6. Using the Source Control tab, commit and push both build.gradle and ci.yml files. Check that the CI workflow succeeded on the repository's Actions tab.

Setup Github Pages ## {#tutorial4-setup-github-pages}

In the next few sections, we will create a Jupyter Notebook, convert it to HTML, and publish (deploy) it. Before we can do that, we need to setup a web server to deploy it to.

A convenient choice here is to deploy to the repository's Github Pages. This makes the page accessible at the address http://OWNER.github.io/kepler16b-example/ (where OWNER is the repository's owner on github).

• In your web browser, navigate to the repo's URL, click on the Settings tab, then on the Pages tab (on the right).

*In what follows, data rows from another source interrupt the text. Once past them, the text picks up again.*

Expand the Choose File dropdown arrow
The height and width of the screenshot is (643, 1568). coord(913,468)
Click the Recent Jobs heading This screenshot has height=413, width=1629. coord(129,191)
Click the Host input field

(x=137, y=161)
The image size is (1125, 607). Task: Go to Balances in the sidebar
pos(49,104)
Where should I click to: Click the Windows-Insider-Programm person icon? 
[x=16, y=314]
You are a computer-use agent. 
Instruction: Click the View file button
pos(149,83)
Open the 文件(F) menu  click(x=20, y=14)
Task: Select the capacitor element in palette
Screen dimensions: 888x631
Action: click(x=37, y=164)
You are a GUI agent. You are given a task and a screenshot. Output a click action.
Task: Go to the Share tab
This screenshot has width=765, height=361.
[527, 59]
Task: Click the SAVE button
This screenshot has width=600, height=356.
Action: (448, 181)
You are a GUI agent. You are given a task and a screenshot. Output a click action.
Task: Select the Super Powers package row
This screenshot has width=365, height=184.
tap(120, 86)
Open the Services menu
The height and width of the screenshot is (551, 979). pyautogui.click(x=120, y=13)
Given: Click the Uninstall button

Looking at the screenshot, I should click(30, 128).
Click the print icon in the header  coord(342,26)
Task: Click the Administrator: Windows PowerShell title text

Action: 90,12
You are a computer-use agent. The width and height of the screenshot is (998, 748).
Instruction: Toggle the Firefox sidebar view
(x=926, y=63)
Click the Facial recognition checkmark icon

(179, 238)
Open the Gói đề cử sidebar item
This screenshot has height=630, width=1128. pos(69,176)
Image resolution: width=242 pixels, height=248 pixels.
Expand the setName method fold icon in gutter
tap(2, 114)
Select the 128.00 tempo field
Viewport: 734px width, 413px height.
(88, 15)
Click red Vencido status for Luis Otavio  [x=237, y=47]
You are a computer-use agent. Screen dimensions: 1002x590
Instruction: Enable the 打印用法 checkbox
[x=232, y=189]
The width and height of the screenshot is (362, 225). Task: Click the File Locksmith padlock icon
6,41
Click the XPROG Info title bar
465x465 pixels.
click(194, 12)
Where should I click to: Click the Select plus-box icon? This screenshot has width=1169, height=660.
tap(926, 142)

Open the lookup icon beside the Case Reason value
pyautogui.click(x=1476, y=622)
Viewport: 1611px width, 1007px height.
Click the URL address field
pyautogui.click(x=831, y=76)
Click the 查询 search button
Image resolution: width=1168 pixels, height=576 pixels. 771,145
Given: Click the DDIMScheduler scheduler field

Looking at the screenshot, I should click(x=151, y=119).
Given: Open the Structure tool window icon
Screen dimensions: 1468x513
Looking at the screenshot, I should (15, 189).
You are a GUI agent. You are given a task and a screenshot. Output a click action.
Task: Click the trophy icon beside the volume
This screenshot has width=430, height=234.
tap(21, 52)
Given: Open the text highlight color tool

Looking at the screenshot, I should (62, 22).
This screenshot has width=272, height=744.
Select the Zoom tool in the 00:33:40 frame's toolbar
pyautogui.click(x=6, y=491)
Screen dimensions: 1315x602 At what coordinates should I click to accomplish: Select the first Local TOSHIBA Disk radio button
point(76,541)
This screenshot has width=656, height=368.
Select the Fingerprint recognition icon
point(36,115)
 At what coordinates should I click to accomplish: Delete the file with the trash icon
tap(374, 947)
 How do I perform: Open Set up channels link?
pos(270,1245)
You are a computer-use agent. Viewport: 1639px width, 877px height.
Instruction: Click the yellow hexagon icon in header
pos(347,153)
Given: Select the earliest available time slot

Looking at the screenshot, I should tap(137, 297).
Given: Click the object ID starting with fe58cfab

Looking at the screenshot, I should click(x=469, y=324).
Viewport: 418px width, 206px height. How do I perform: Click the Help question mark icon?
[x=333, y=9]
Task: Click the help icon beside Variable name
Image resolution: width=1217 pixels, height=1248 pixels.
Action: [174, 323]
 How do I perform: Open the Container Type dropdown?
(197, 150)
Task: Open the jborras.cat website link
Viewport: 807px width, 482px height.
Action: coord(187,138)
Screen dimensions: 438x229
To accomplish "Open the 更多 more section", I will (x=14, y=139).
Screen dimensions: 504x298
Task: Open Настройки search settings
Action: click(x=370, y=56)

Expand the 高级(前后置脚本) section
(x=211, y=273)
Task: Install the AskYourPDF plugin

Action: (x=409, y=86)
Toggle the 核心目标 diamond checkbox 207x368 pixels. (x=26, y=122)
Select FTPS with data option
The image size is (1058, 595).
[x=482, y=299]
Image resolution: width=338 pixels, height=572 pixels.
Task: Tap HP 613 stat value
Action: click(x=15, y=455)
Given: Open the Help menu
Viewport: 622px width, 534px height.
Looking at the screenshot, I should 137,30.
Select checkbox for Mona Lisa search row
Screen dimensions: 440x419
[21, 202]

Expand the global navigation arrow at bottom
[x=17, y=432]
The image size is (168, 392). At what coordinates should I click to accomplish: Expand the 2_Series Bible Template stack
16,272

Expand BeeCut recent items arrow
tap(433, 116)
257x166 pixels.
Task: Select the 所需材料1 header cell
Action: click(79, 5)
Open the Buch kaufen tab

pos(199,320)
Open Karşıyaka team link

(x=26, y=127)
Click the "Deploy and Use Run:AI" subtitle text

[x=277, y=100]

• In the Build and Deployment section, click on the Source combo box, and select Github Actions.

  

  Note: This choice means that the content of Pages will be published by a Github Actions workflow. As we will see below, this will allow the repository's CI script to publish it,

Create Jupyter Notebook ## {#tutorial4-create-jupyter-notebook}

In this step, we will create a simple Jupyter Notebook in the project and setup the CI workflow to publish it to Github Pages.

1. In VS Code Explorer, right click on the src folder, select New Folder, and call it ipynb.

2. Right click on the ipynb folder, select New File, and call it index.ipynb. This opens a Jupiter Notebook editor with a single empty cell.

   

3. In the top right corner of the editor, click on the Select Kernel button, select Python Environments, and select one of the available Python 3 environments. Notice that now the name of the selected kernel shows up in the top right corner.

4. Hover over the first empty cell in the editor. A toolbar appears with a trash can. Click on the trash can to delete the cell.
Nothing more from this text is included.